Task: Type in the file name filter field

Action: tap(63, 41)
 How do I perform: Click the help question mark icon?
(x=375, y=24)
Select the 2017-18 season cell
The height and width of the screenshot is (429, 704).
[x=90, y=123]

- - - -

**What is needed**
Each line of the data above should appear again in your answer, exactly as given.

**Response to this exercise**
Task: Type in the file name filter field

Action: tap(63, 41)
 How do I perform: Click the help question mark icon?
(x=375, y=24)
Select the 2017-18 season cell
The height and width of the screenshot is (429, 704).
[x=90, y=123]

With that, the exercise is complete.